There is a resurgence of interest in the production of new therapeutic agents using botanical sources. Genetically engineered plants can now be used to produce pharmacologically active proteins, including mammalian antibodies, blood product substitutes, vaccines, hormones, cytokines, and a variety of other therapeutic agents. Plant production of pharmaceuticals holds great potential, and may become an important production system for a variety of new biopharmaceutical products such as vaccines.
Current influenza vaccines for example are produced in fertilized eggs, which have to be infected and incubated for an extended period of time before the virus can be harvested and purified using an appropriate production system.
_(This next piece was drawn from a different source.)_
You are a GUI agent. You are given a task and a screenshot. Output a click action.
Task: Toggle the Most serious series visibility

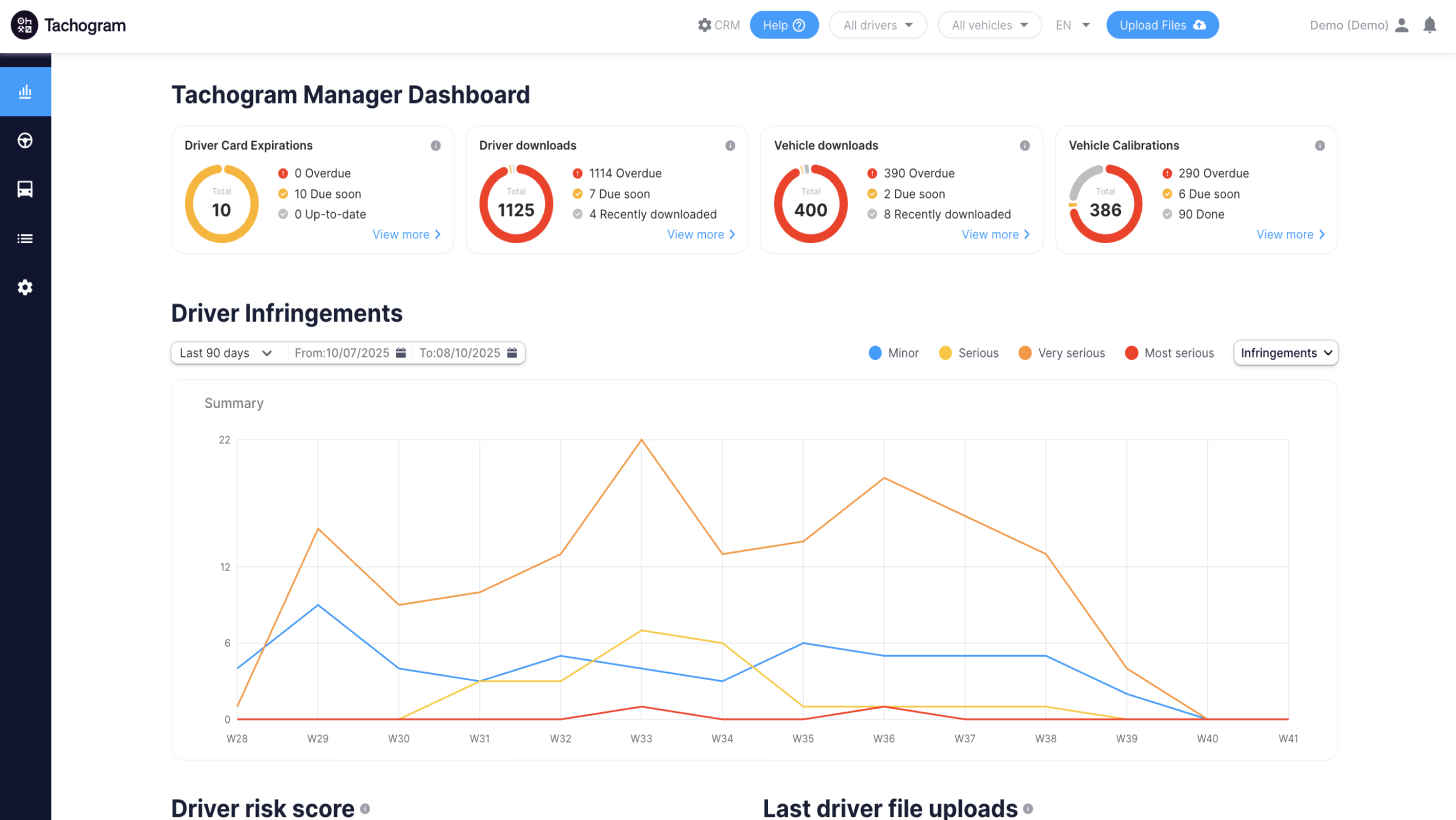(1168, 352)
Vaccine production in insect or mammalian cells also requires an incubation period necessary for the cells to secrete sufficient amounts of virus. When combined with the adaptation that must be made of the target virus (either as an attenuated virus or as subunit viruses) before being introducible into any of those systems, current production methods of candidate vaccines in response to an emerging threat are taking a long time, in addition of having high costs associated with the cells culture or eggs incubation.
Plants are potentially a low cost and contamination safe factory for the production of recombinant pharmaceutical proteins. Most of the recombinant proteins produced in plants are indistinguishable from their mammalian counterparts, as far as the amino acid sequence, conformation and biological activity. Traditionally, proteins have been produced using complex production systems such as cell culture, yeast, bacteria or eggs. However, the ability to produce proteins in plants has several major advantages. Plants are uniquely capable of efficient protein expression of different complexity levels and glycosylation patterns at high yields and low costs
Limitations to the application of genetically engineered plants often come from the inability of transgenic organisms to accumulate adequate amounts of the recombinant product, as a result of low transcription rates, improper splicing of the messenger, instability of the foreign mRNA, poor translation rates, hyper-susceptibility of the recombinant protein to the action of endogenous proteases or hyper-susceptibility of the recombinant organism to the foreign protein which result in improper and limited growth or in the worst cases, in strong deleterious effects to the host organism. Inadequacy of production level has a direct impact on the development of applications when profit margins are narrow, or when treatment and/or disposal of residual matter causes bio-safety or environmental problems. Improvement of the accumulation level of the desired recombinant product thus appears to be one critical factor that warrants commercialization of many applications of molecular farming.
Plant-based vaccine manufacturing systems represent a viable alternative to the traditional vaccine development processes, and may provide a more efficient long-term solution to a number of the problems with exist with traditional egg-based or cell-based vaccine production. Plants are cost-effective protein producers, and therefore their use for producing proteins for use in commercial applications, such as but not limited to vaccine development, provides a realistic alternative to more traditional processes used to develop and produce such proteins and/or vaccines. Other uses of such plant-produced proteins include for enzymes for industrial processes, therapeutic antibodies, etc.
The use of Virus-Like Particles (VLPs) is emerging as a technology which has been found well suited for being produced using such plant-based vaccine manufacturing techniques. VLPs generally comprise lipid or protein shells studded with proteins or protein portions, which can be specific to a given disease intended to be targeted by a vaccine. VLPs are thus intended to “look” like a target virus, thereby allowing them to be identified by the immune system of a patient and providing immunity towards that target virus. However because they lack the core genetic material of the actual virus, VLPs are non-infectious and thus cannot replicate. The use of plants for the purposes of producing such VLPs and/or other proteins has been found to be more efficient than certain previously used production processes involving cell cultures, yeast, bacteria, etc., which are typically much more complex and therefore costly.
However, certain challenges nonetheless remain with the use of plants for the commercial production of VLPs and/or proteins, most particularly because previously used systems for the infiltration and processing of plants remain relatively laborious and cost ineffective. Accordingly, improvements in making plant-based vaccine production more commercially viable still remain, in terms of the efficiency and cost effectiveness of production, the quality control and standardization of the produced vaccine, for example.
Therefore, there is a need for an improved device capable of performing the infiltration of plants in automated processes, such as a high-throughput process of candidate proteins for vaccine development and a standardized process for the production of recombinant proteins.